▶ _What to do_
Write out, word for word, the part of the listing below that opens with the line containing "Click the blurred avatar of 日线 message" and closes with the line containing "The width and", keeping both of those lines and adding no others.
☆ ☆ ☆ ☆ ☆
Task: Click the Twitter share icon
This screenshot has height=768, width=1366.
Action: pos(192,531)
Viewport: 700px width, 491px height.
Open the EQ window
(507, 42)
☆ ☆ ☆ ☆ ☆
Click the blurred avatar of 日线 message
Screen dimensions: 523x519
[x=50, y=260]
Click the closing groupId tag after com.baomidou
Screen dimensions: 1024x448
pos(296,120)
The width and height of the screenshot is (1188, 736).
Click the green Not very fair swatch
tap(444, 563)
☆ ☆ ☆ ☆ ☆
▶ _Response to the exercise_
Click the blurred avatar of 日线 message
Screen dimensions: 523x519
[x=50, y=260]
Click the closing groupId tag after com.baomidou
Screen dimensions: 1024x448
pos(296,120)
The width and height of the screenshot is (1188, 736).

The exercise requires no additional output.